Es una frase que indica que algo está expuesto, por ejemplo:
Tenía sus sentimientos a flor de piel= tenía sus sentimientos expuestos (entendido como vulnerables)
La herida estaba a flor de piel= La herida estaba expuesta
Espero ayudar  
Saludos


----------



## gian_eagle

Capellone said:
			
		

> Hola,
> 
> Esta alguien por aqui quien me pueda decir que significa "a flor de piel" ?
> 
> Muchas gracias


 
Capellone, tienes el contexto de la frase?

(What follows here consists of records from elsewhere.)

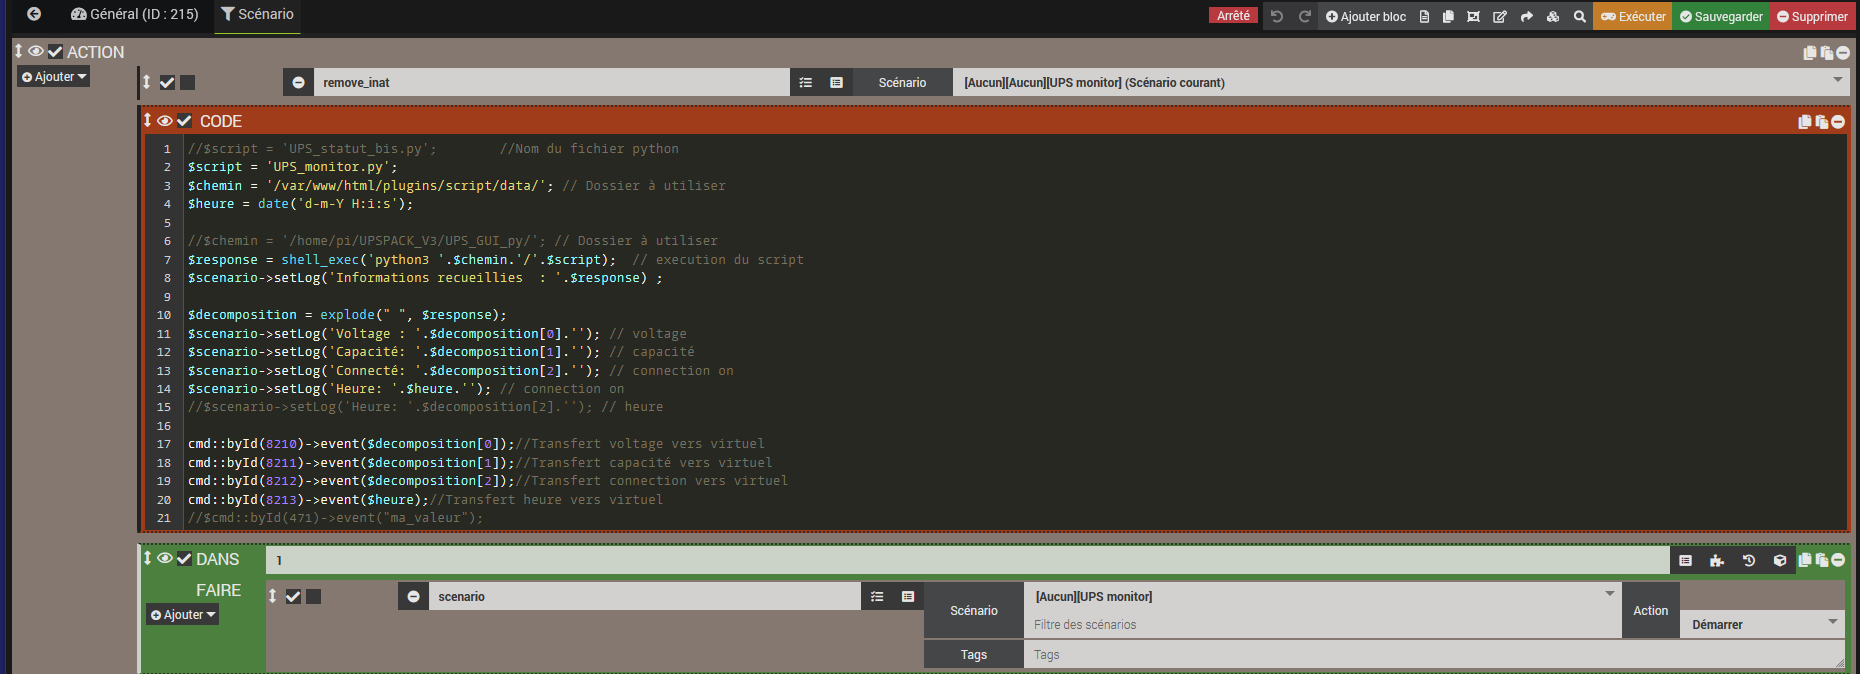
Task: Toggle the ACTION block enabled checkbox
Action: 55,52
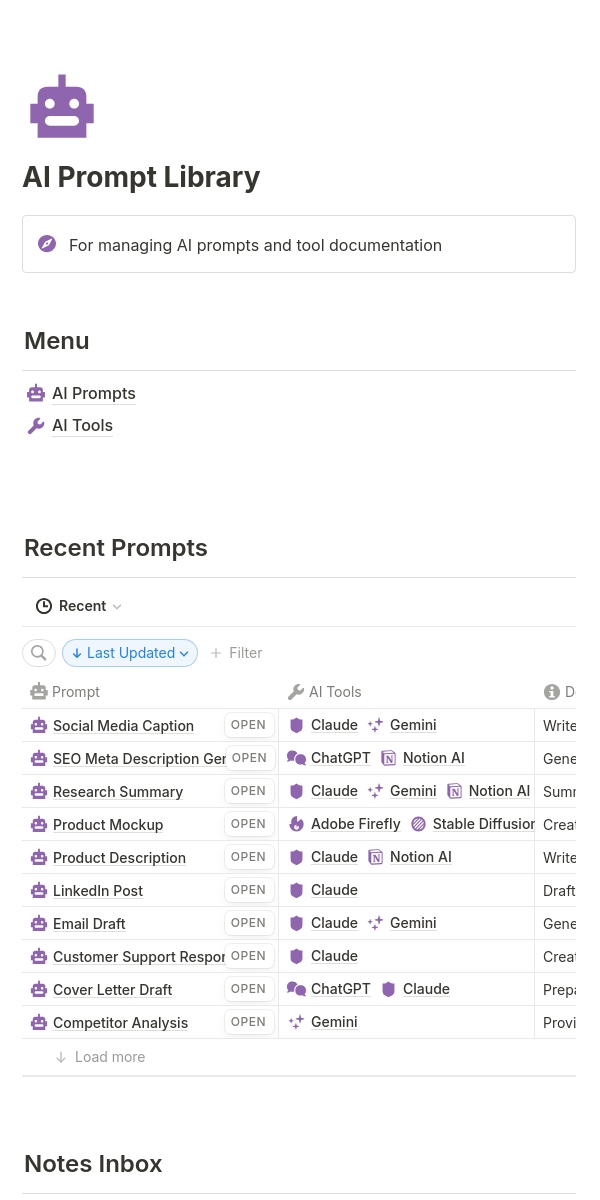Viewport: 600px width, 1200px height.
Task: Click the ChatGPT icon in Cover Letter Draft row
Action: 296,989
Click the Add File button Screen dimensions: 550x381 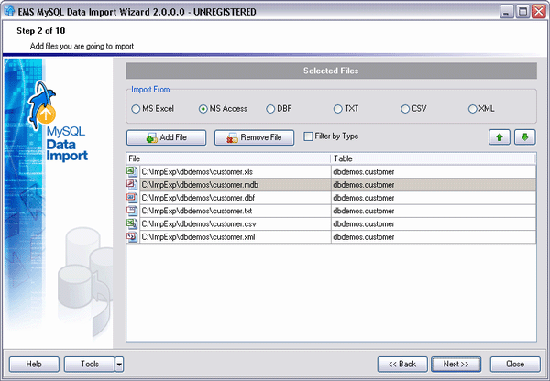166,138
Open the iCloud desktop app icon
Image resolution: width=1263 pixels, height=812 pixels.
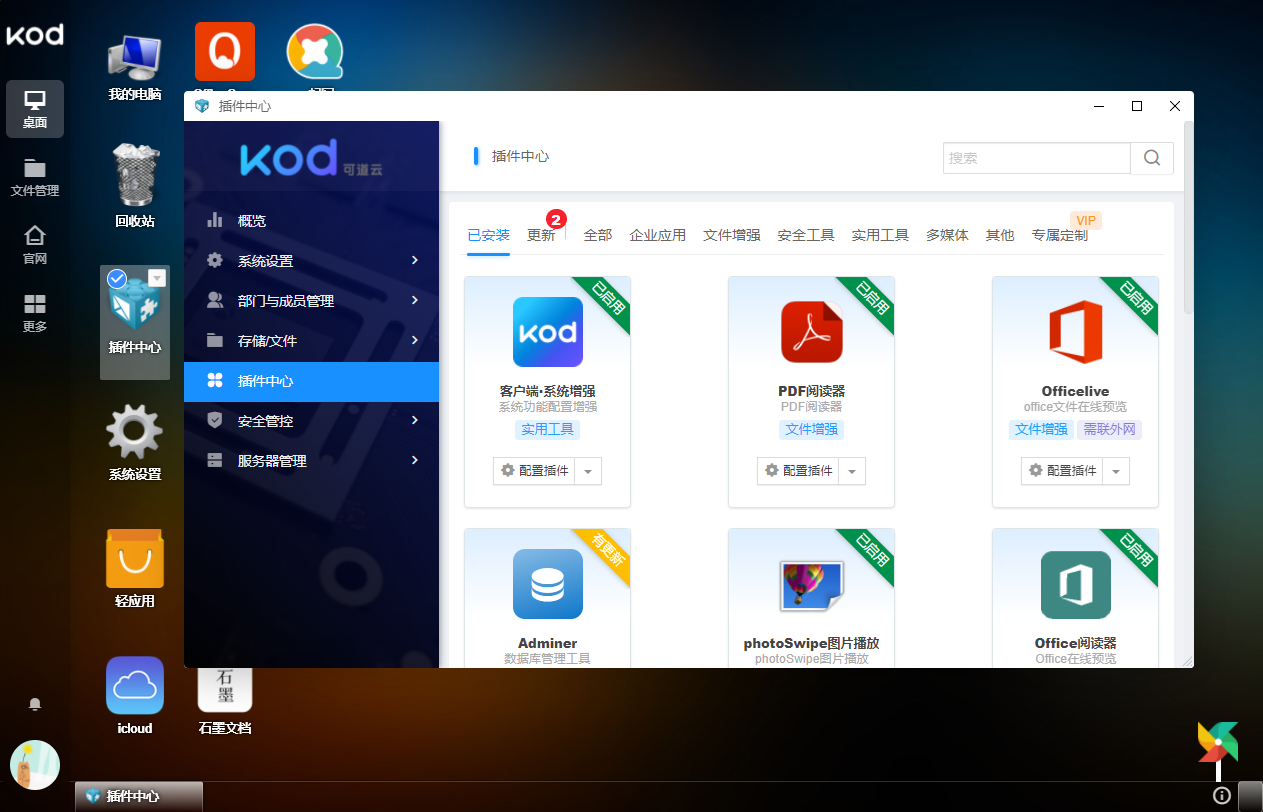[134, 686]
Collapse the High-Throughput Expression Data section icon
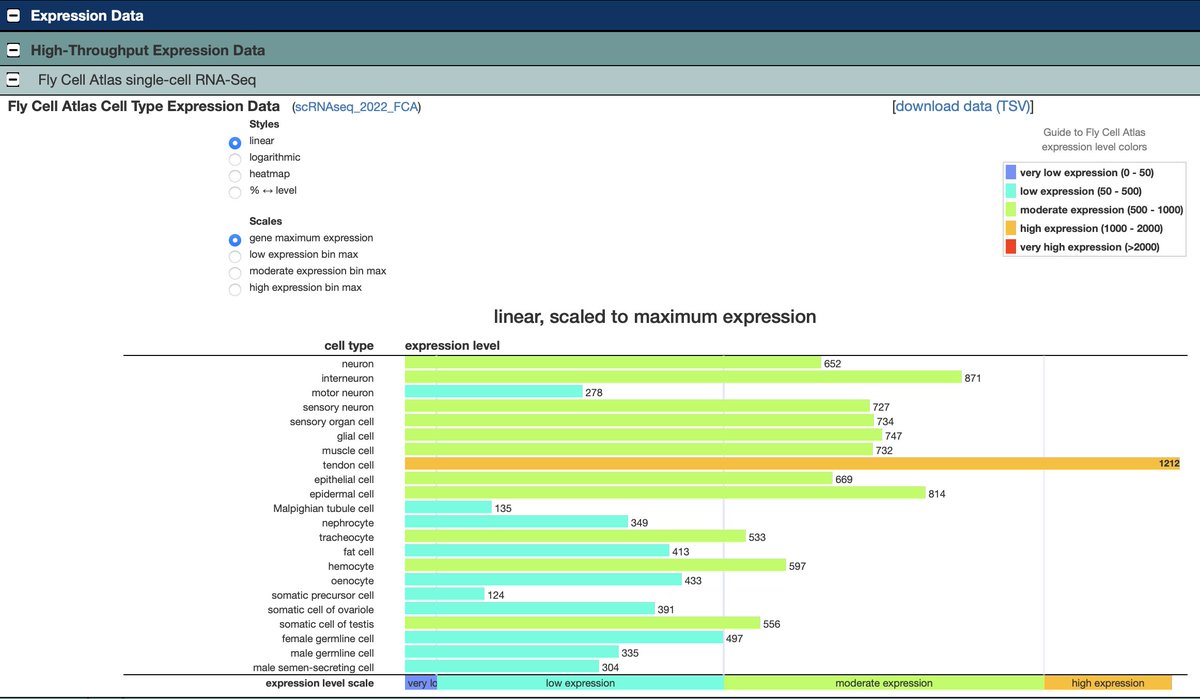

porque, como dice tigger_uhuhu, sería "to be exposed" o algo por el estilo.


----------



## gian_eagle

miren lo que encontré en este diccionario:
http://www.spanishhabitat.com/learn-spanish/index.php?lettereng=E

*Edgy* = nervioso; con los nervios *a flor de piel*


----------



## Capellone

El contexto: Porque de siempre te he llevado a flor de piel (Una cancion de Julio Iglesias).


----------



## tigger_uhuhu

Porque siempre te he tenido presente
Porque siempre te he sentido cerca
¿...?


----------



## gian_eagle

ah... es diferente

"llevar a flor de piel" = tener presente

"estar a flor de piel" = estar nervioso, con los pelos de punta


----------



## Lucas99

Como la puedo traducir mas correcto...explicadme un poco porfa...
"A las que un dia ame 
Siempre recordare 
Con la ternura a flor de piel."


----------



## Lucas99

"Es una frase que indica que algo está expuesto, por ejemplo:
Tenía sus sentimientos a flor de piel= tenía sus sentimientos expuestos (entendido como vulnerables)
La herida estaba a flor de piel= La herida estaba expuesta"


Hola! 
pero diciendo la verdad no lo entendi bien. Pero yo no entiendo como una de esas palabras puede expresar lo que esta en las frases de las canciones. Preferia que me lo expliques
mas claro, si es posible. 

Gracias...


----------



## gian_eagle

Según lo que dices, Lucas99... A flor de piel = exposed injury??


----------



## rhigginson

That day, I always remember the(your) skin with the tenderness of a flower


----------



## Snoop Puss

This is a beautiful expression but one that is really difficult to translate well into English. The French also use "à fleur de peau". Dictionaries give all kinds of translations: edgy, nervous, sensitive, highly strung. None of these really do justice to the phrase you give. Essentially, your emotions are barely contained and could rise to the surface at any moment. I've just looked up "skittish" in my thesaurus to see what I'd find. Lots of possibles but nothing that's quite right. Let me know if you come up with anything as poetic as the original.


----------



## aurilla

Snoop Puss said:
			
		

> This is a beautiful expression but one that is really difficult to translate well into English. The French also use "à fleur de peau". Dictionaries give all kinds of translations: edgy, nervous, sensitive, highly strung. None of these really do justice to the phrase you give. Essentially, your emotions are barely contained and could rise to the surface at any moment. I've just looked up "skittish" in my thesaurus to see what I'd find. Lots of possibles but nothing that's quite right. Let me know if you come up with anything as poetic as the original.


 
The closest expression I can suggest that compares is: "wearing her heart/emotions on her sleeve."


----------



## begoña fernandez

Lucas99 said:
			
		

> Como la puedo traducir mas correcto...explicadme un poco porfa...
> "A las que un dia ame
> Siempre recordare
> Con la ternura a flor de piel."


Hi Lucas,

Lo más parecido creo que es "under my skin"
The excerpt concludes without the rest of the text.